** Activity **
Reproduce the entries shown below only from the line with "Screen dimensions: 629x471" down to the line with "This screenshot has width=307, height=347.", keeping both end lines and copying each one exactly.

** Data provided **
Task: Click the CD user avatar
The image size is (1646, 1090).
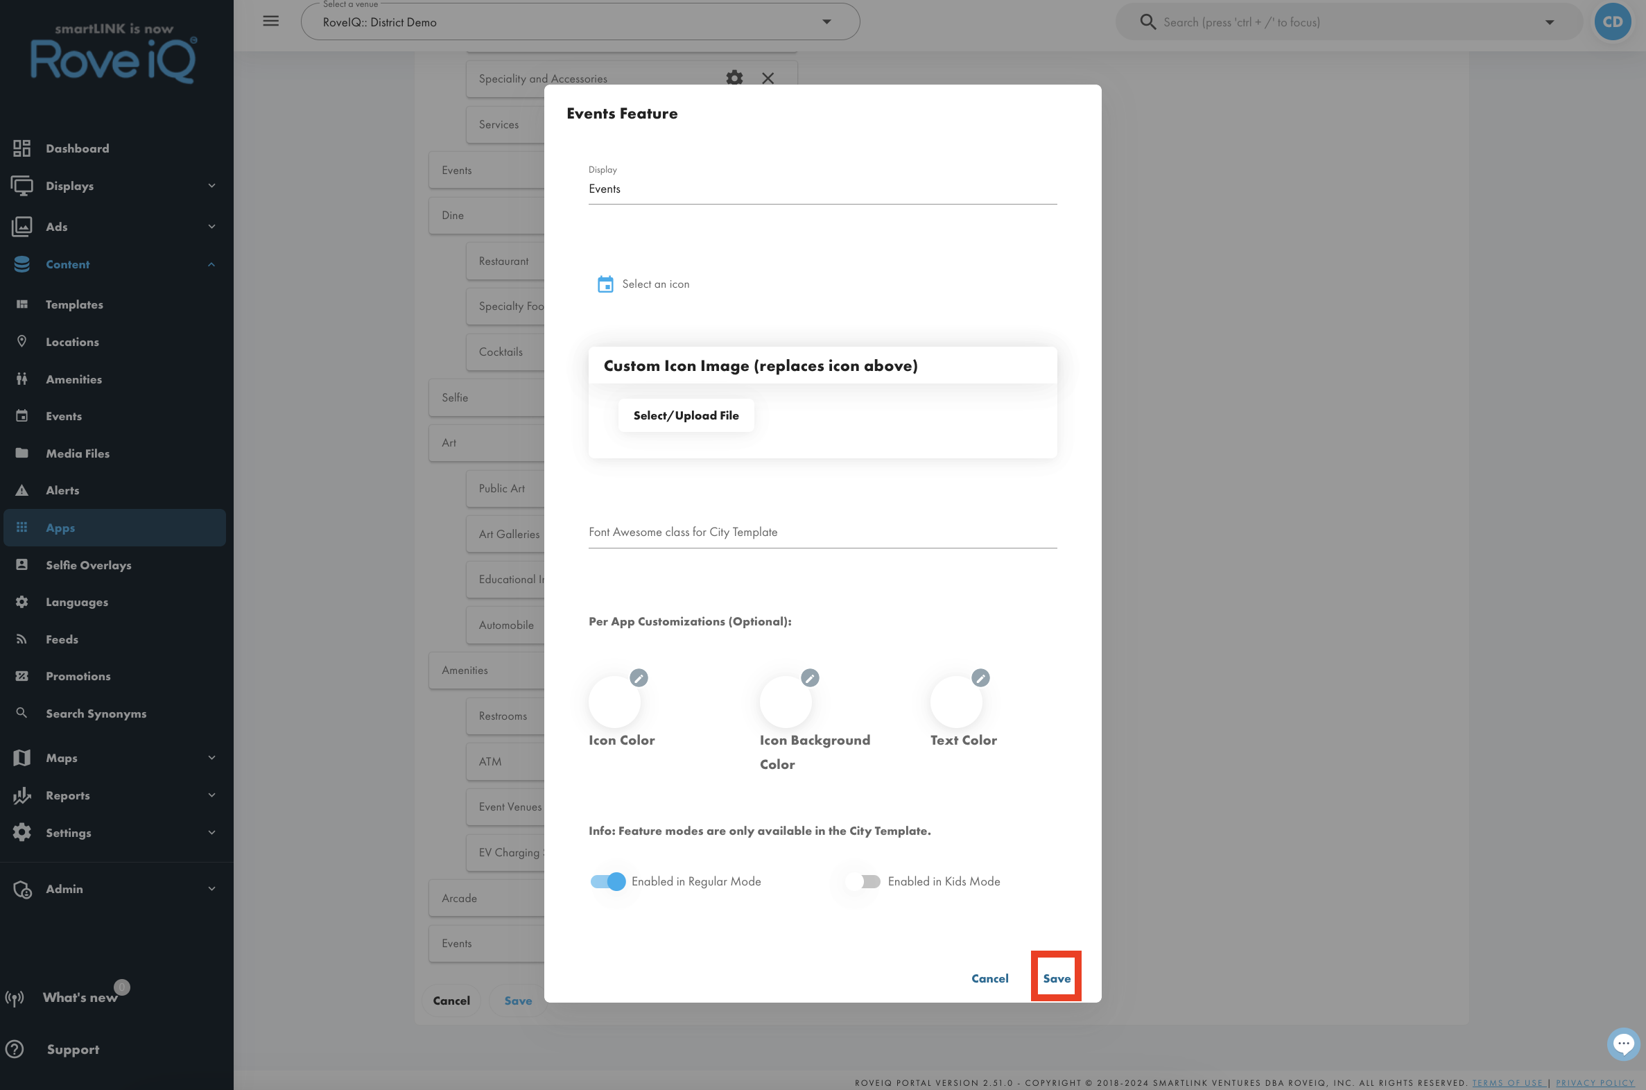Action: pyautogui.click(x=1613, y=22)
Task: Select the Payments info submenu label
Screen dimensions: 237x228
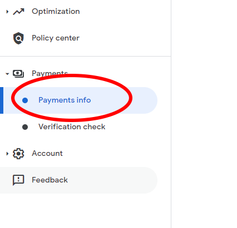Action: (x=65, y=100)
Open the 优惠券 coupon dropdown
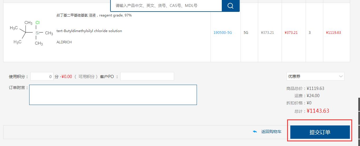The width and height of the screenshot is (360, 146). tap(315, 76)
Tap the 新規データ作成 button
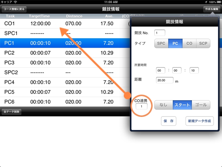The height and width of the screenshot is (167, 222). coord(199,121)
* * *
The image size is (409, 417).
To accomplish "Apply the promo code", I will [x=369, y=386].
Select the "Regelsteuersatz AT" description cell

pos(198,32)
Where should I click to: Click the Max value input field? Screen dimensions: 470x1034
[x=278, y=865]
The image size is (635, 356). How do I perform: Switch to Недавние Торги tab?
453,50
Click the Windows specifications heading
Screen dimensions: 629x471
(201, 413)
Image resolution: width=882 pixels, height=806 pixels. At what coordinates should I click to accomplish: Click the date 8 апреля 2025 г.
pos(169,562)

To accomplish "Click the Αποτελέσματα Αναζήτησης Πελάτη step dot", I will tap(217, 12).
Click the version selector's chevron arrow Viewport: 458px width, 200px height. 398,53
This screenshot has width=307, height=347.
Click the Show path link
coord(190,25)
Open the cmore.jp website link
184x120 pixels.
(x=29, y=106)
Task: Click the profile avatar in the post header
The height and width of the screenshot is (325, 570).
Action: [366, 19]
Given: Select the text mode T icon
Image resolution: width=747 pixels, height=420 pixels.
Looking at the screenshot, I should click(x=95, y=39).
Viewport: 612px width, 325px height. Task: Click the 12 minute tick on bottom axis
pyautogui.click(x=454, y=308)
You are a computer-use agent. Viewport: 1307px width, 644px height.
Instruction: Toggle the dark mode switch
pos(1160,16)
* * *
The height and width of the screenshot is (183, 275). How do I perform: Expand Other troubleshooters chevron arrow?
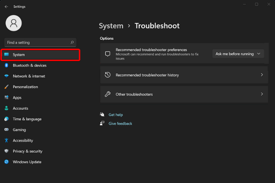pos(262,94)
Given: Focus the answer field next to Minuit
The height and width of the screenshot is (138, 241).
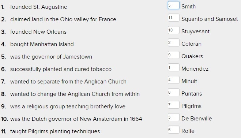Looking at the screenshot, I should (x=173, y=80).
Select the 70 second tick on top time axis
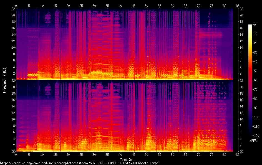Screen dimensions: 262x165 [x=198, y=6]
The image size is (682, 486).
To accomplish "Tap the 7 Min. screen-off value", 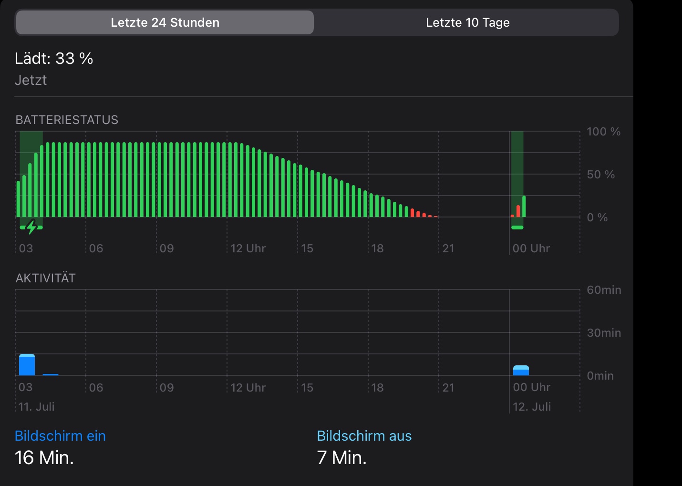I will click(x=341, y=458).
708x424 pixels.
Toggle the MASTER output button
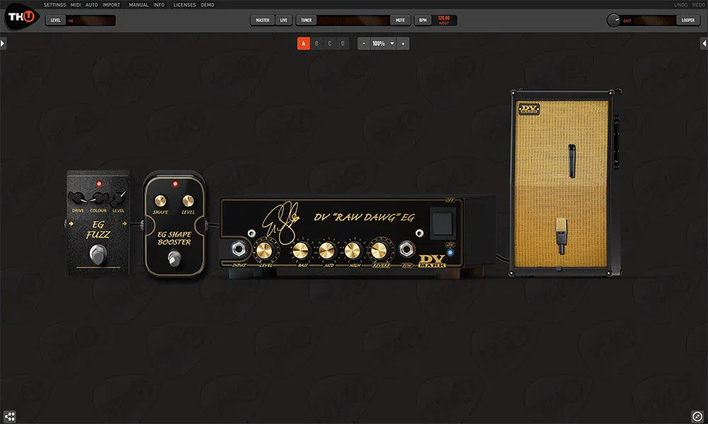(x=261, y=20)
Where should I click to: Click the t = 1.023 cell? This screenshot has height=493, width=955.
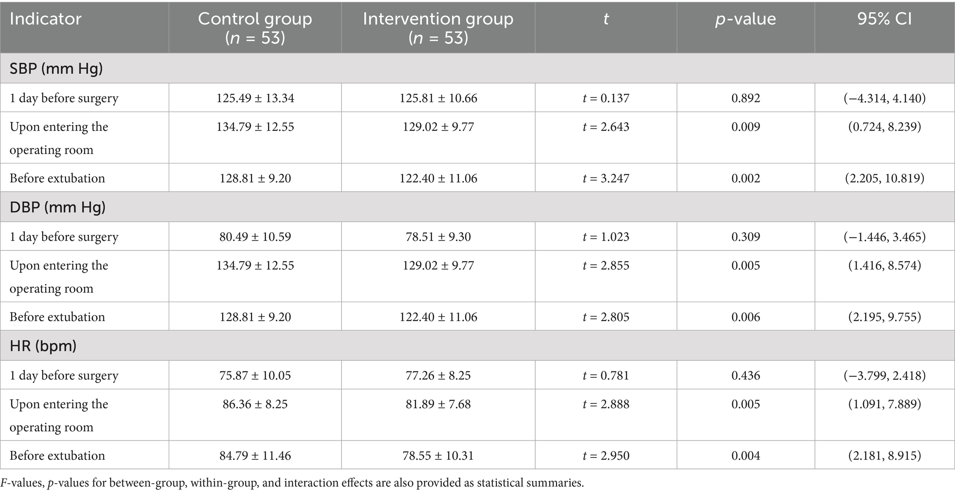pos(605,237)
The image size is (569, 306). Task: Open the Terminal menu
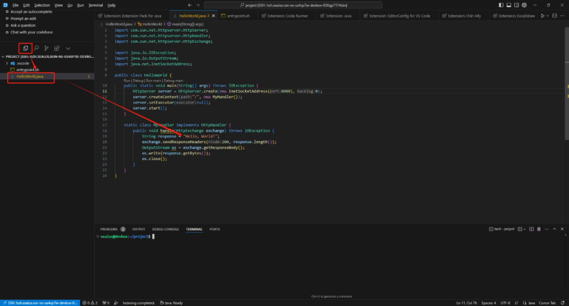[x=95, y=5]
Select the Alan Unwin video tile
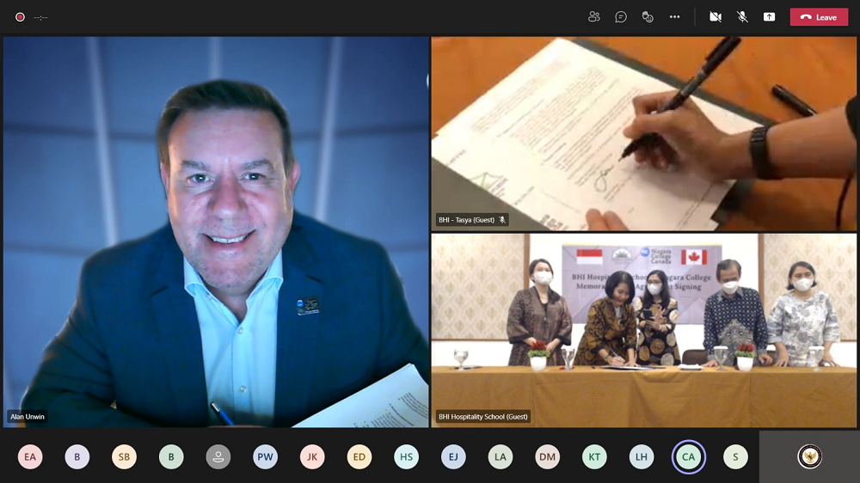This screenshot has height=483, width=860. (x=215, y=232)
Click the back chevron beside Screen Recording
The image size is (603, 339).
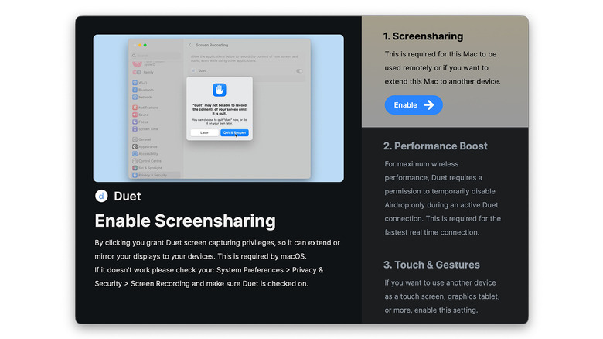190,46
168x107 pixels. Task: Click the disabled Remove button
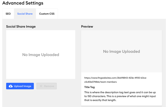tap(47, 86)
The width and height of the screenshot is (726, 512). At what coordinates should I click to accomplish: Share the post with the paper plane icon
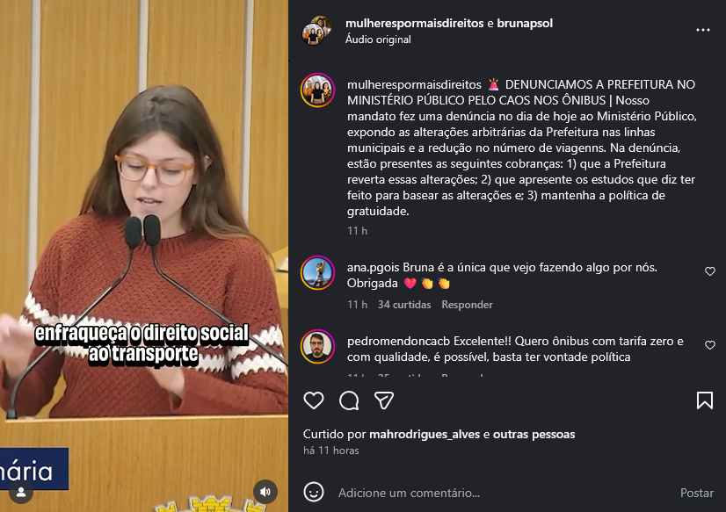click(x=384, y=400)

** Answer **
Screen dimensions: 629x471
(201, 413)
Image resolution: width=882 pixels, height=806 pixels. At what coordinates should I click to accomplish: Click the date 8 апреля 2025 г.
pos(169,562)

To accomplish "Click the Αποτελέσματα Αναζήτησης Πελάτη step dot", I will tap(217, 12).
Click the version selector's chevron arrow Viewport: 458px width, 200px height. 398,53
This screenshot has width=307, height=347.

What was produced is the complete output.